* _EXERCISE DATA_
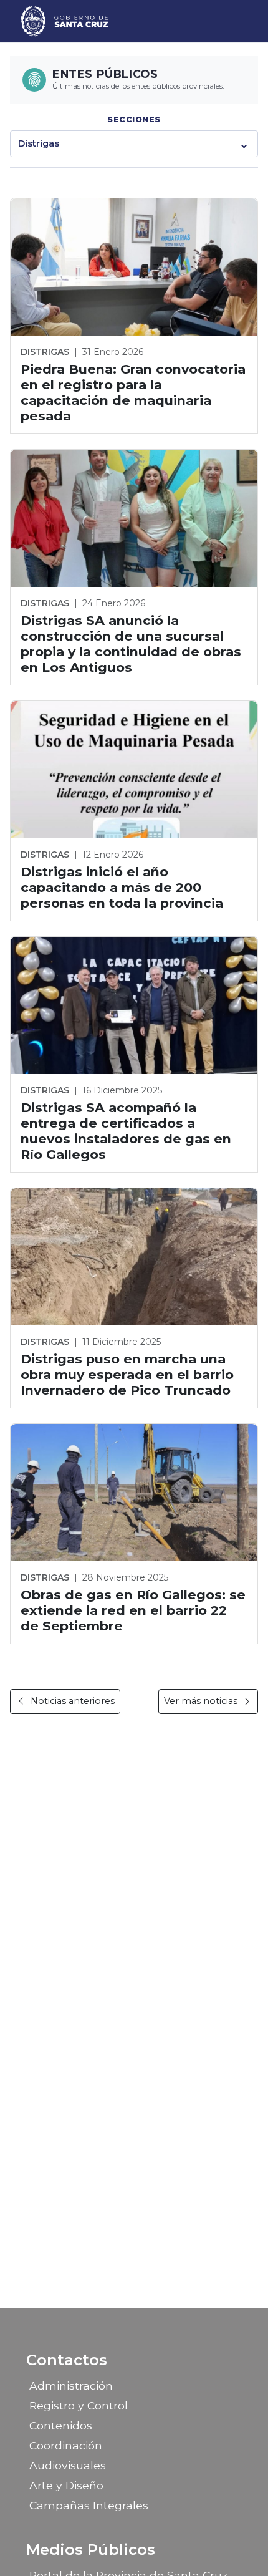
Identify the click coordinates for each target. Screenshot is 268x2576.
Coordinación (65, 2445)
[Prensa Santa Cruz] (65, 21)
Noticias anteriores (73, 1701)
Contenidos (60, 2425)
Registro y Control (78, 2405)
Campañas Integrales (88, 2505)
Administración (71, 2385)
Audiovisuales (67, 2465)
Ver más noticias (200, 1701)
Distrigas (38, 143)
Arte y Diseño (66, 2485)
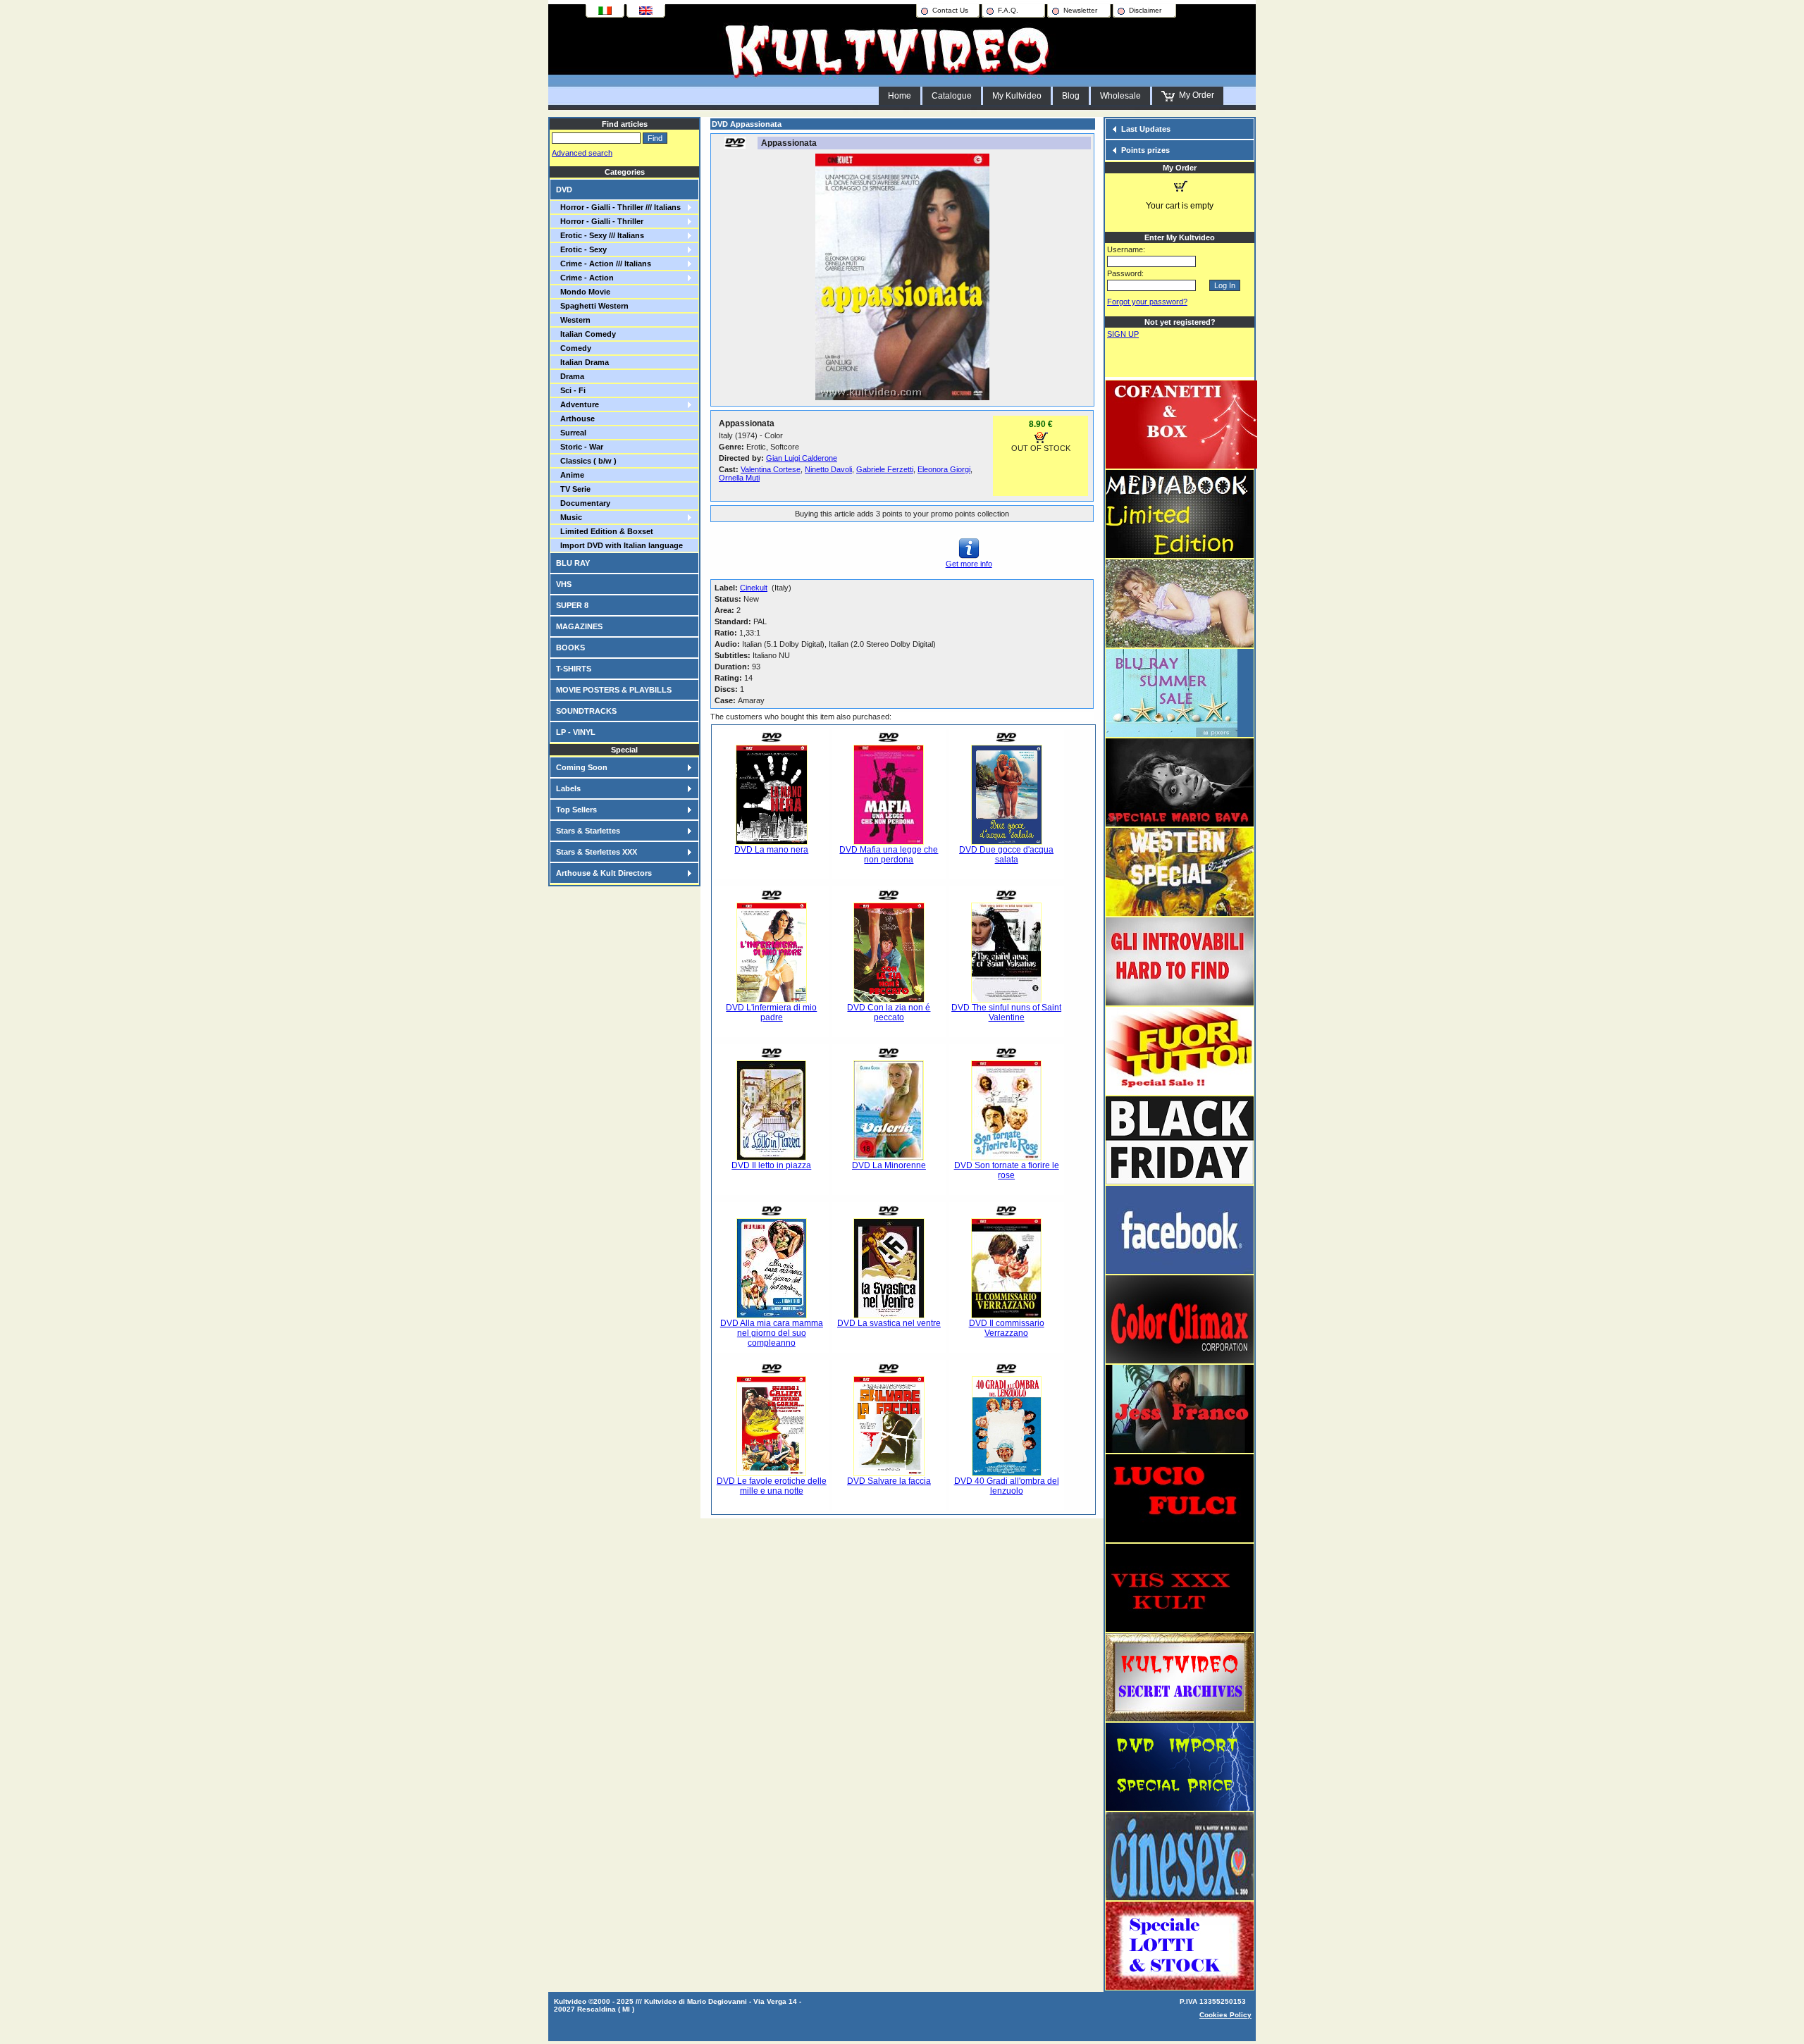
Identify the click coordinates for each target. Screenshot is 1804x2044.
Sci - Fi (571, 390)
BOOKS (570, 647)
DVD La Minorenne (889, 1165)
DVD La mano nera (771, 850)
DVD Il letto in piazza (771, 1165)
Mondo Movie (583, 291)
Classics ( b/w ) (586, 461)
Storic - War (579, 446)
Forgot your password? (1147, 301)
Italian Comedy (586, 334)
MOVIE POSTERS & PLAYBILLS (614, 690)
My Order (1194, 95)
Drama (570, 376)
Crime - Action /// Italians (603, 263)
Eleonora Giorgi (944, 469)
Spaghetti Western (592, 306)
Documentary (583, 503)
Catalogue (952, 96)
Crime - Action (585, 277)
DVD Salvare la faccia (889, 1481)
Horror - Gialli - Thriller (599, 221)
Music (569, 517)
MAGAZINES (579, 626)
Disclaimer (1145, 10)
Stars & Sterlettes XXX (596, 852)
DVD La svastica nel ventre (889, 1323)
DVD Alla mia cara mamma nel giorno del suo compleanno (771, 1333)
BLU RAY (573, 563)
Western (573, 320)
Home (899, 96)
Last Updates (1145, 129)
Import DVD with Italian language (619, 545)
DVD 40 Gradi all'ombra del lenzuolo (1006, 1486)
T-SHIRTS (573, 668)
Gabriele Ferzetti (884, 469)
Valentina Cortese (771, 469)
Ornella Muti (739, 477)
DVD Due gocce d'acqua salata (1006, 855)
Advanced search (582, 153)
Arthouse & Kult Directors (604, 873)
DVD (564, 189)
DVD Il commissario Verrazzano (1006, 1328)
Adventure (577, 404)
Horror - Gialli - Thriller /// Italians (618, 207)
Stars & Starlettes (588, 830)
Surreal (571, 432)
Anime (570, 475)
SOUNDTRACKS (586, 711)
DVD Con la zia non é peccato (888, 1012)
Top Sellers (576, 809)
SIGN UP (1123, 334)
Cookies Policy (1225, 2015)
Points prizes (1145, 150)
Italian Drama (582, 362)
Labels (568, 788)
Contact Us (950, 10)
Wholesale (1120, 96)
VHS (564, 584)
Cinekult (753, 587)
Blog (1071, 96)
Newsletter (1080, 10)
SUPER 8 (572, 605)
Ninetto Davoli (828, 469)
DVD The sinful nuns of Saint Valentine (1006, 1012)
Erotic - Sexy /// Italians (600, 235)
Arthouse (575, 418)
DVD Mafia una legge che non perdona (888, 855)
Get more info (969, 563)
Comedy (573, 348)
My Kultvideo (1017, 96)
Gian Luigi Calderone (801, 458)
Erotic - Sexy (581, 249)
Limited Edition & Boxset (604, 531)
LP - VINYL (575, 732)
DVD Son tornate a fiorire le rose (1006, 1170)
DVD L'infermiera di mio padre (771, 1012)
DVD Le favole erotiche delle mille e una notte (772, 1486)
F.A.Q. (1008, 10)
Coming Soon (581, 767)
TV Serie (573, 489)
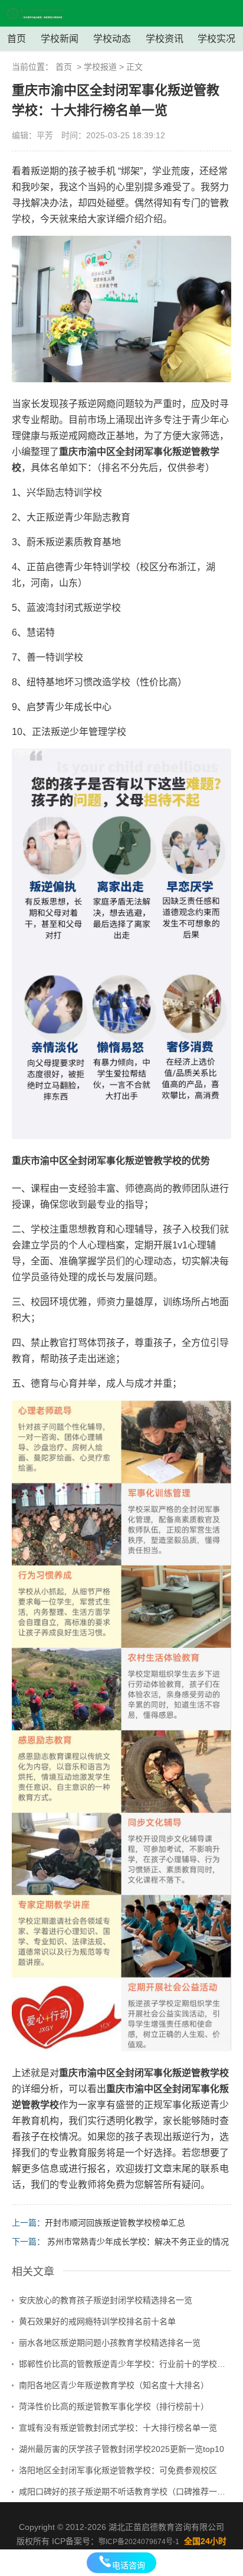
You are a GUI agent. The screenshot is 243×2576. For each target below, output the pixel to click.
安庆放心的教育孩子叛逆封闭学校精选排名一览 (105, 2300)
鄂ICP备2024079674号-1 (138, 2542)
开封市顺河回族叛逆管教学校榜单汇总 (115, 2222)
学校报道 (100, 66)
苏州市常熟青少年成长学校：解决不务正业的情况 (138, 2241)
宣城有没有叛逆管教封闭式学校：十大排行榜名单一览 (118, 2427)
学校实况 (216, 39)
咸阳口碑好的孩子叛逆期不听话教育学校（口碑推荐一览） (125, 2491)
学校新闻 (59, 39)
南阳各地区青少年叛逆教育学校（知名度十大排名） (114, 2385)
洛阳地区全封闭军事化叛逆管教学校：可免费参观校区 (118, 2470)
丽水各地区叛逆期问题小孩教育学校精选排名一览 (110, 2342)
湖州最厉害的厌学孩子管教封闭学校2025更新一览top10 (121, 2449)
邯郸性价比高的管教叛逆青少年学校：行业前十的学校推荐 (125, 2364)
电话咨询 (128, 2565)
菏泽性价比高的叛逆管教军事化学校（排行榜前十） (114, 2406)
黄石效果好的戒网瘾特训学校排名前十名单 (97, 2321)
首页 (16, 39)
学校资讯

* _BRIEF_
Repeat, exactly and only, the lines above from the one containing "学校新闻 (59, 39)" through the end of the material.

* _SOLUTION FOR THIS EXERCISE_
学校新闻 (59, 39)
南阳各地区青少年叛逆教育学校（知名度十大排名） (114, 2385)
洛阳地区全封闭军事化叛逆管教学校：可免费参观校区 (118, 2470)
丽水各地区叛逆期问题小孩教育学校精选排名一览 (110, 2342)
湖州最厉害的厌学孩子管教封闭学校2025更新一览top10 (121, 2449)
邯郸性价比高的管教叛逆青少年学校：行业前十的学校推荐 (125, 2364)
电话咨询 (128, 2565)
菏泽性价比高的叛逆管教军事化学校（排行榜前十） (114, 2406)
黄石效果好的戒网瘾特训学校排名前十名单 (97, 2321)
首页 (16, 39)
学校资讯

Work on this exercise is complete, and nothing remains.